As a new starter at OneHydra, I am learning the basics of Search Engine Optimisation (SEO). SEO is often described as complicated, so each week I will share my understanding of the beast that it is to help anyone else who is also new to search and digital marketing. In the first part of the SEO 101 series (Or SEO101Hydra as we like to call it!) I look at how search engines crawl, index and rank content.
The 7 stage process
The phrase “Google it” when someone doesn’t know the answer to a question or wants to research something, has now become common-place in the English language. In fact it’s hard to remember life before we had access to unlimited, free information! But how do search engines (such as Google) choose which website ranks where in the search results we see? This post will explain how search engines crawl and index the web using a 7 stage process, and how this effects what we, the user sees:
- Crawling – Spiders or bots following links on pages.
- Caching – Capturing an image or snapshot of the page.
- Indexing – Storing the important information on the page.
- Searching – The user typing a search query into the search engine.
- Retrieving – Finding the best matches from the search engines database.
- Ranking – Using a complicated algorithm and filters to determine a rank for each match.
- Results – The search engine results page (SERP) as we see it.
The first part of any search engine’s process is to crawl through the web. Imagine a robotic spider or bot, which simply follows all of the links it can find on a page to make up a ‘web’ such as the diagram below:
All search engines use bots or spiders to navigate around the web, and use internal pages and site maps to help with this process. Google uses a bot adequately named “Google bot” (Googlebot-mobile for mobile sites). With Google having around 68% of the market share globally they are by far the biggest player in search. However Yandex is the biggest search engine in Russia (their bot is simply named Yandex), Baidu is the largest in China (Baidu) and Bing also has a considerable chunk of market share in the US with around 19% (Bingbot).
Now that these bots have found all of the links on a page, the search engine now goes through the process of caching. Caching is where search engines take a copy of a page; in essence, an image or snapshot in time. TIP You can look at when any page was last cached by simply typing the website into Google and right clicking on the green arrow next to the URL in the search results and clicking “cached”.
Still with me? Okay, so the next step is indexing. The important information on the page is understood and stored by the search engine. It builds out a database of everything on that page; imagine an excel spreadsheet counting the words on the page, excluding the less important words such as “is” and “there” etc. There are 2 indexes, the main index and the supplemental index. Important pages are stored in the main index, with lower ranked pages (such as duplicates) being stored in the supplemental index.
Searching & Retrieving
So now comes the part we all know and love – searching! The search engine retrieves every piece of information they have in their index about our ‘search query’ and retrieves the best matches from their database.
So how does a search engine decide where to rank a website?
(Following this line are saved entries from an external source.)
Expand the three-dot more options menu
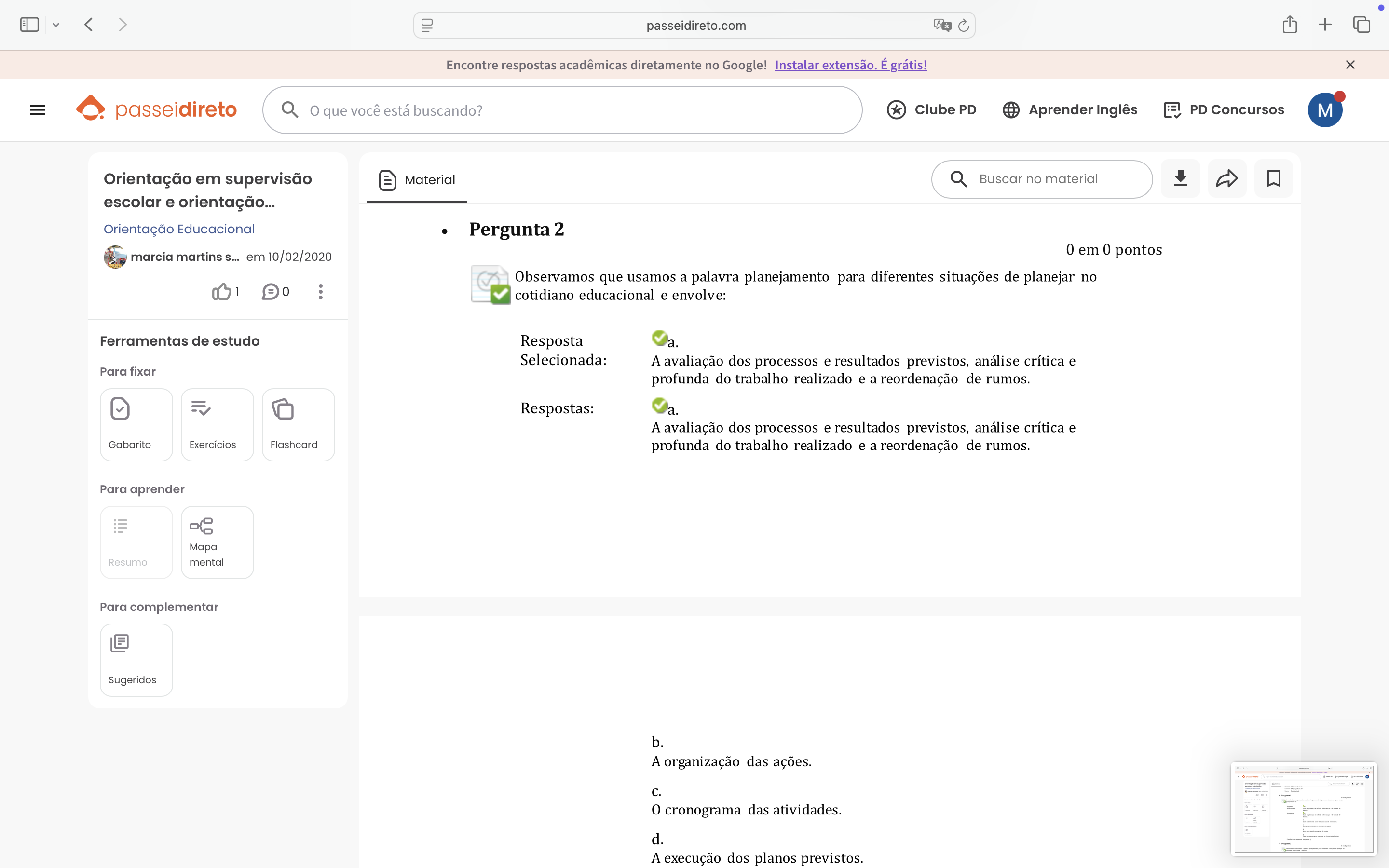Viewport: 1389px width, 868px height. tap(320, 292)
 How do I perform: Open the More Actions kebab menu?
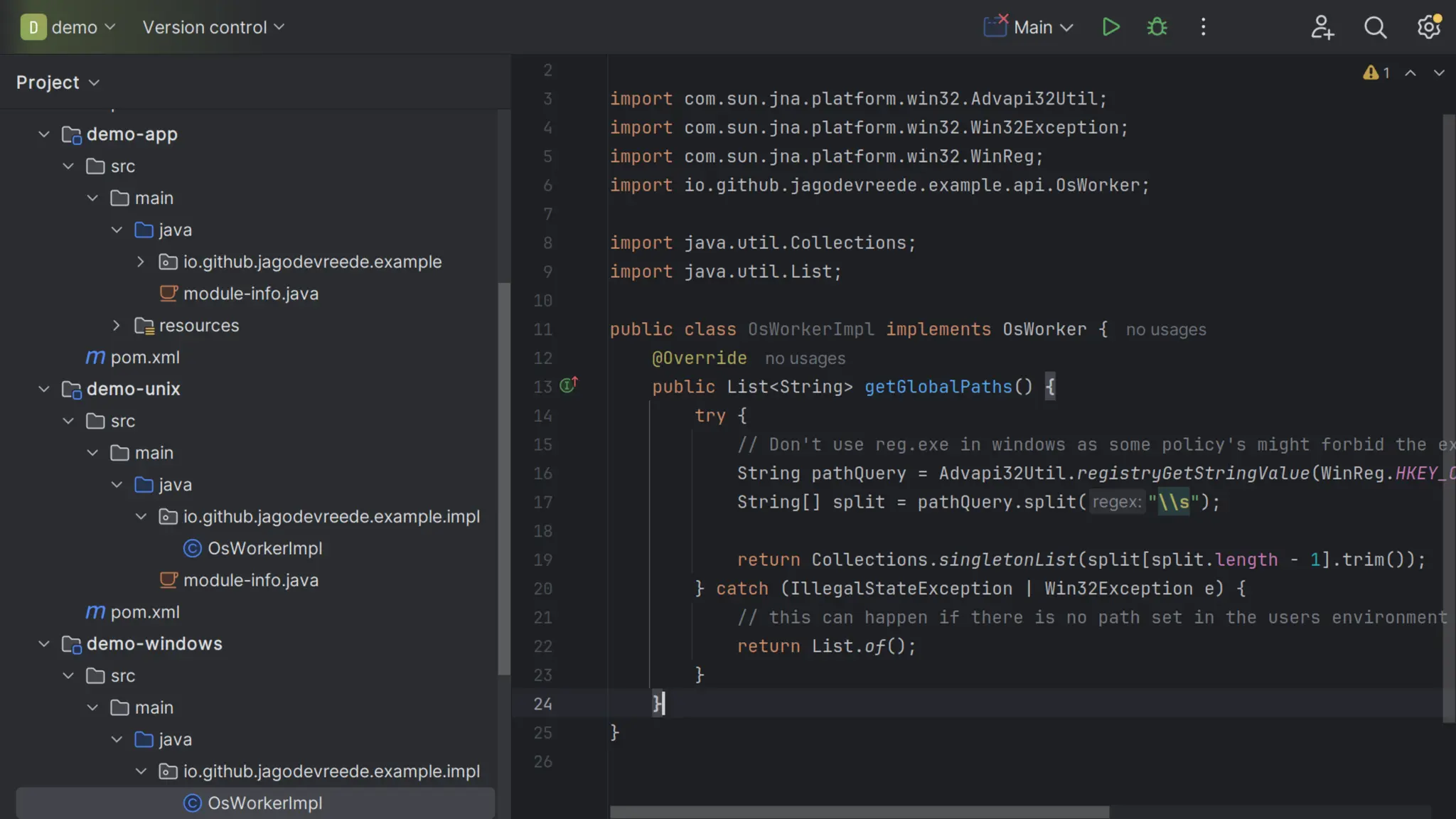click(1203, 27)
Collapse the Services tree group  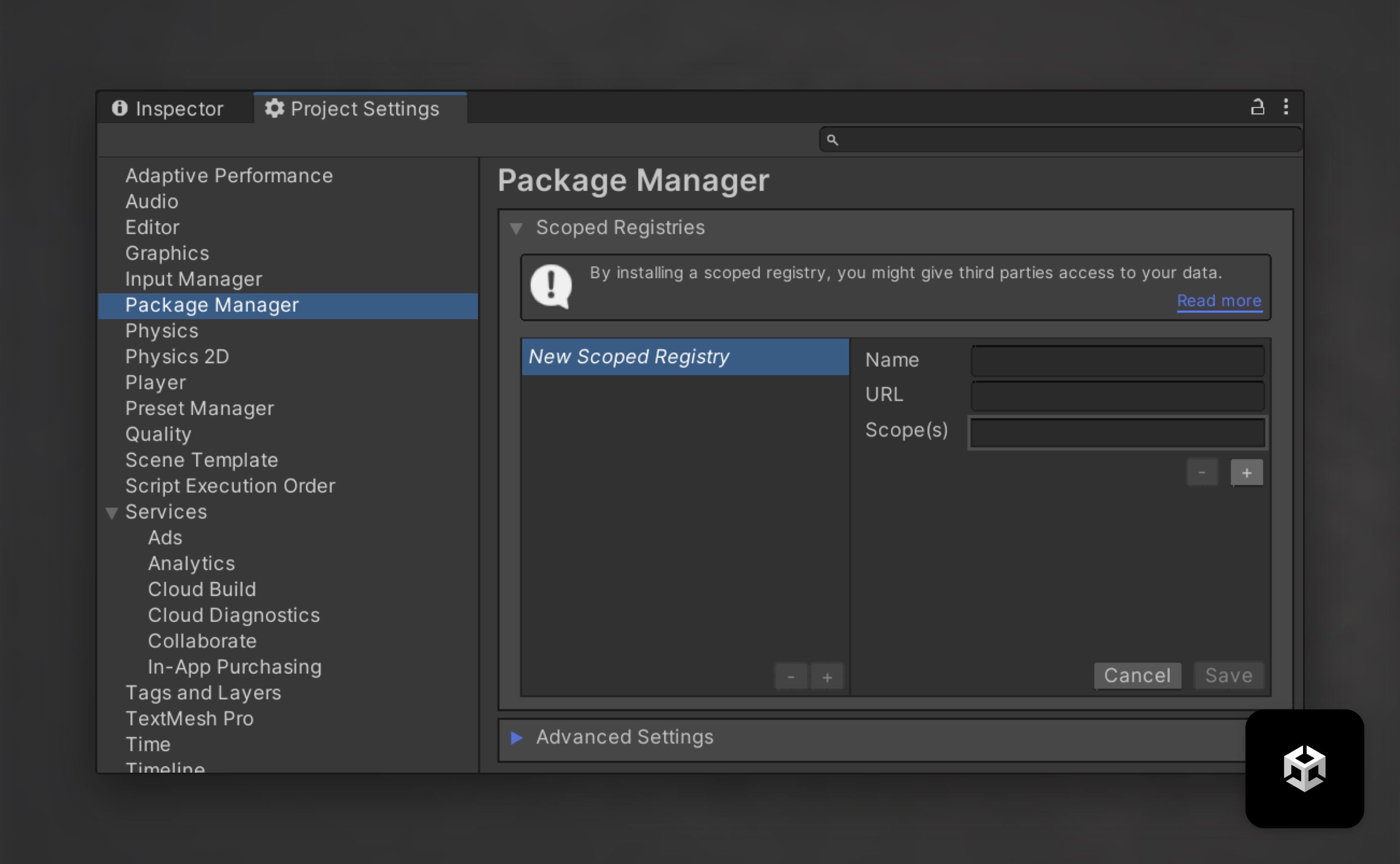(x=112, y=512)
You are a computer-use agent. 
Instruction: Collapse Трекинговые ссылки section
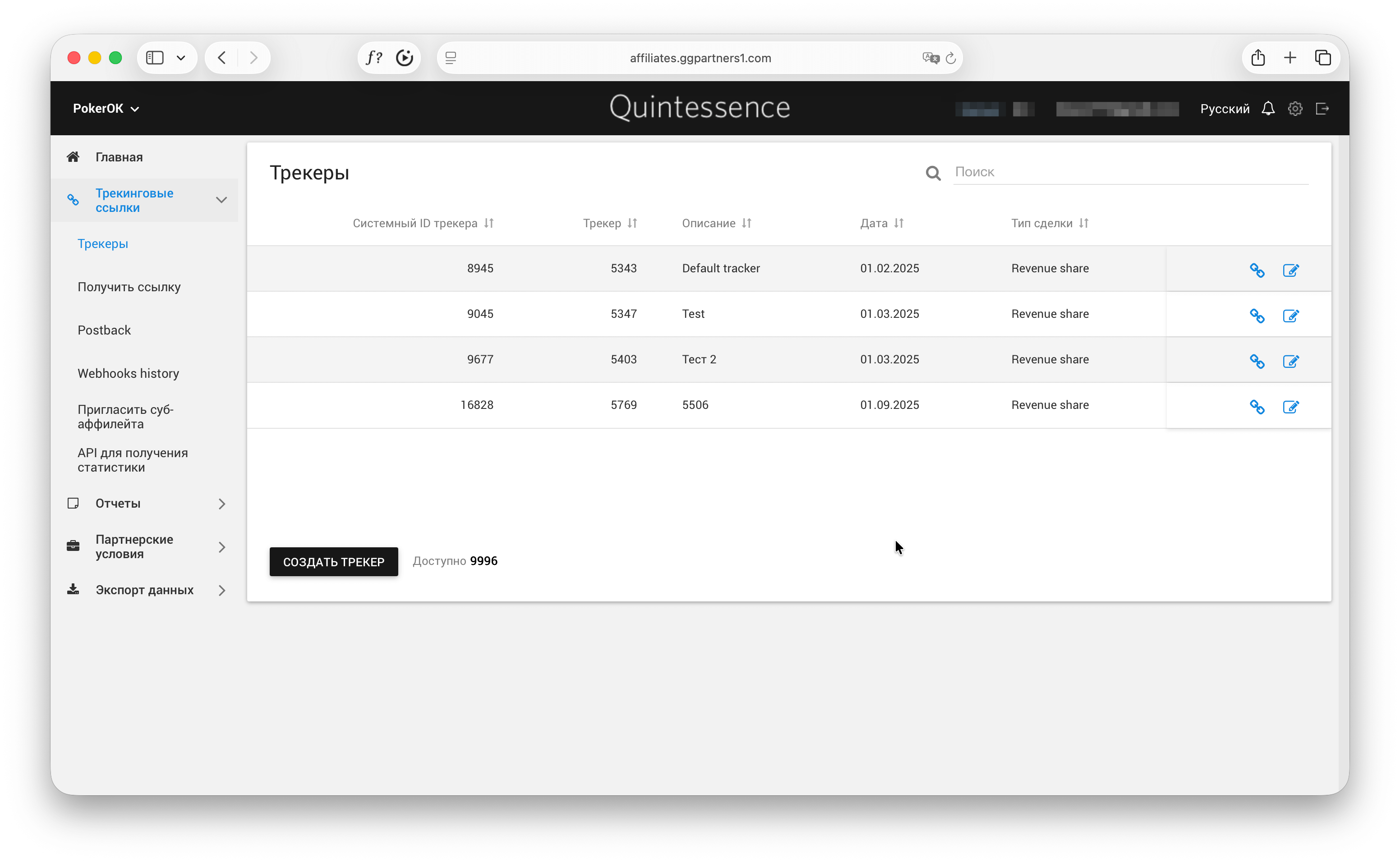click(221, 200)
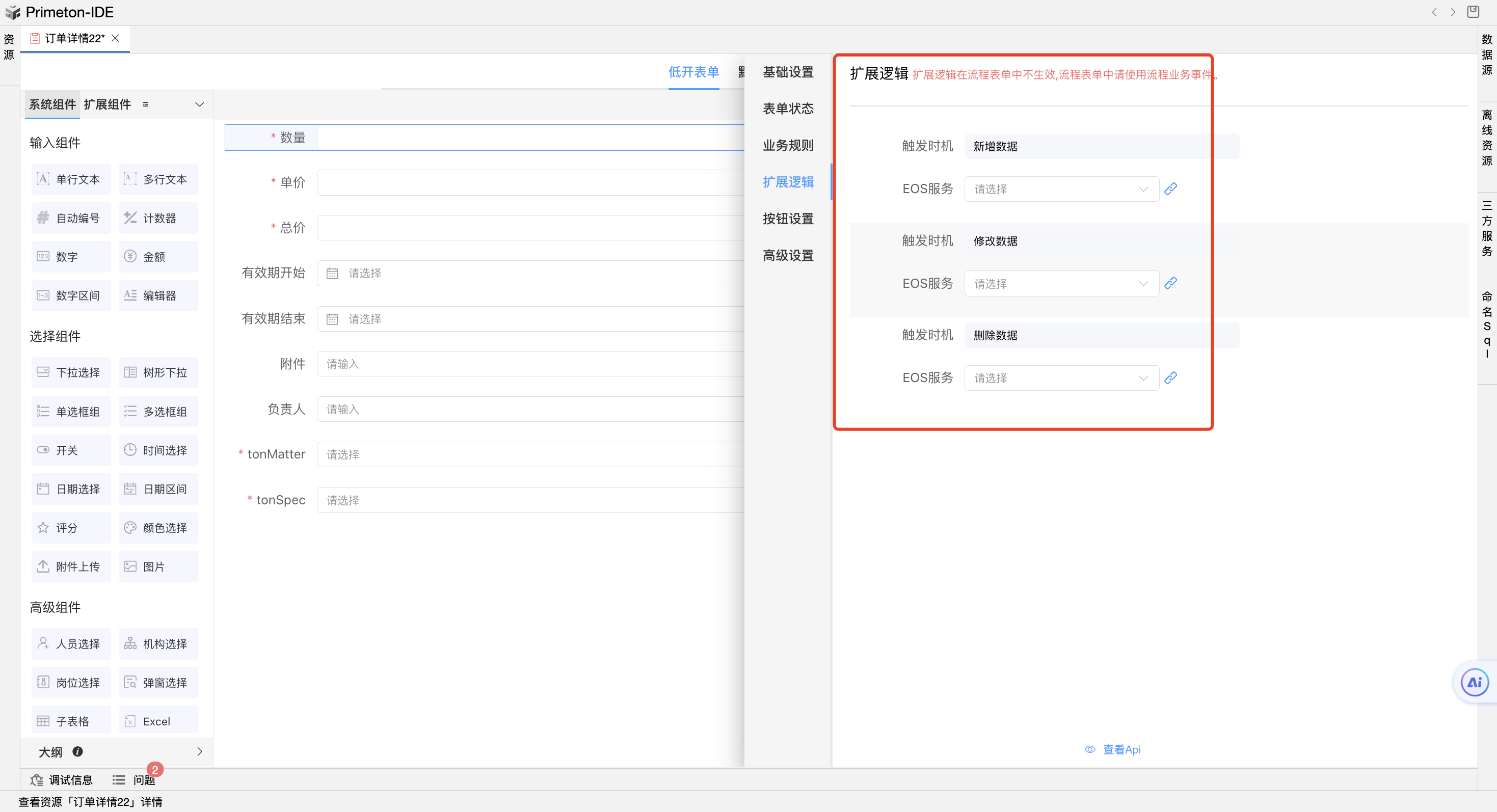The width and height of the screenshot is (1497, 812).
Task: Select the 单选框组 radio group component
Action: [71, 411]
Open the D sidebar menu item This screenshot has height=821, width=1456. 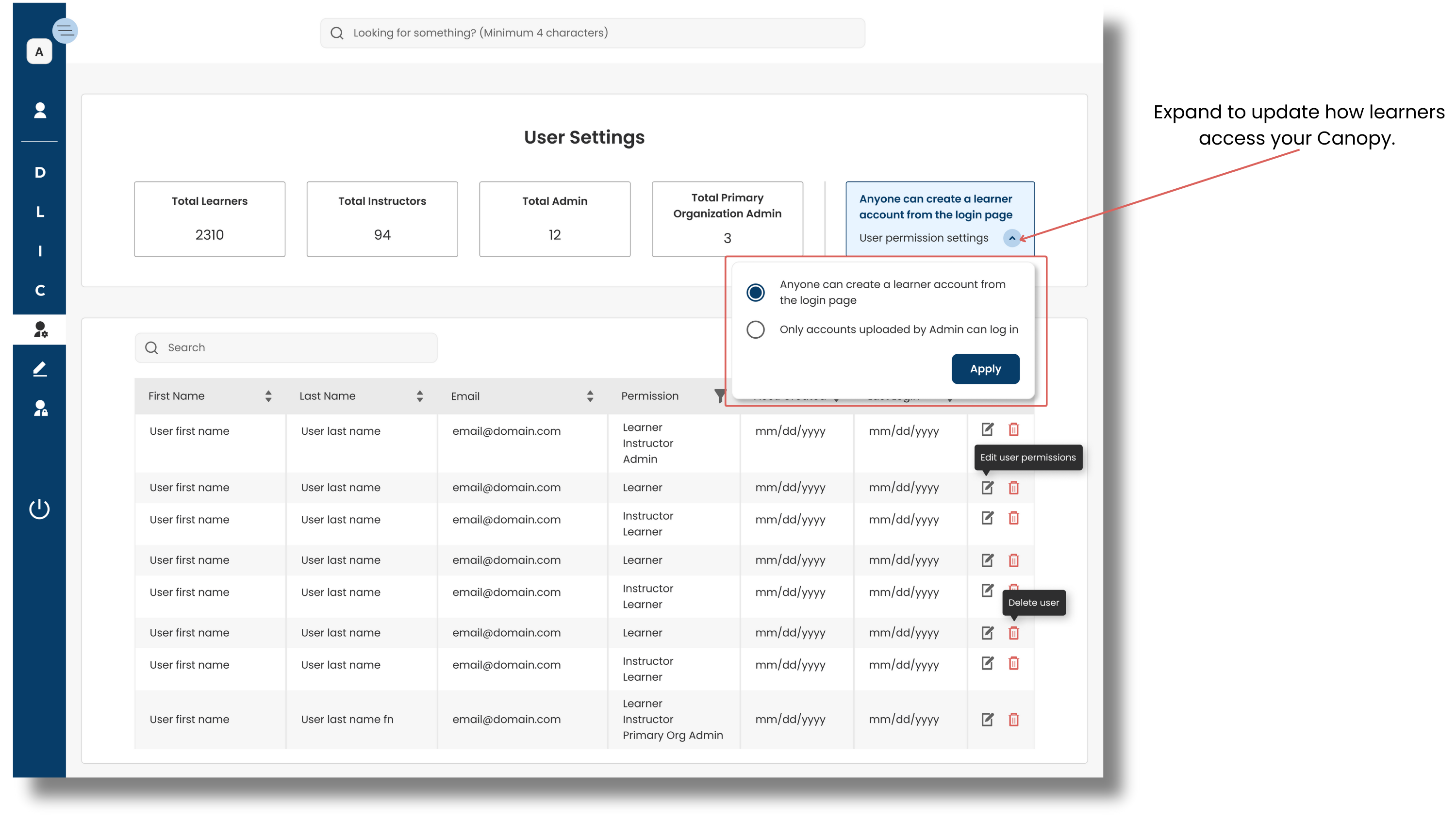(x=40, y=172)
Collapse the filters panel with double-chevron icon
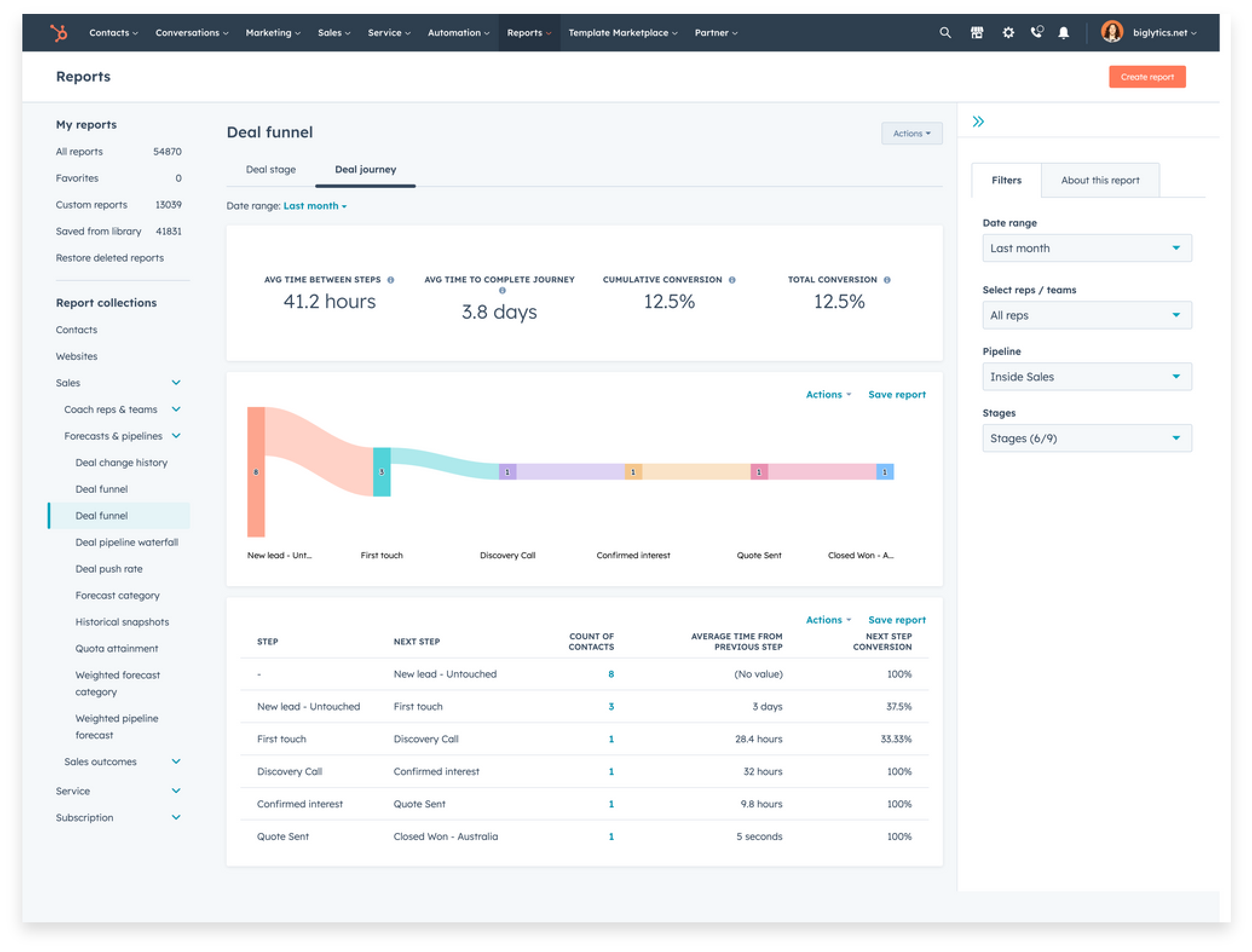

With all of that information in their index, why does a certain page get the privilege of ranking first? It’s fair to say it’s complicated. Google uses a long and complex algorithm with over 200 elements which can be seen below:
As well as Google’s algorithm there are also filters which help to determine ranking. QDF (Query deserves freshness) is one such filter which favours fresh content. QDD (query deserves diversity) is another which ensures there is a diversity of results on a SERP (type Hummingbird into Google as an example to see the range of results available).
So the final stage is for the search engine to show the user a search engine results page (SERP), where we can see our ranked results from our search query, along with paid advertisements, images, shopping, videos etc. To put this into perspective, this whole process was completed in less than a second. Clever eh!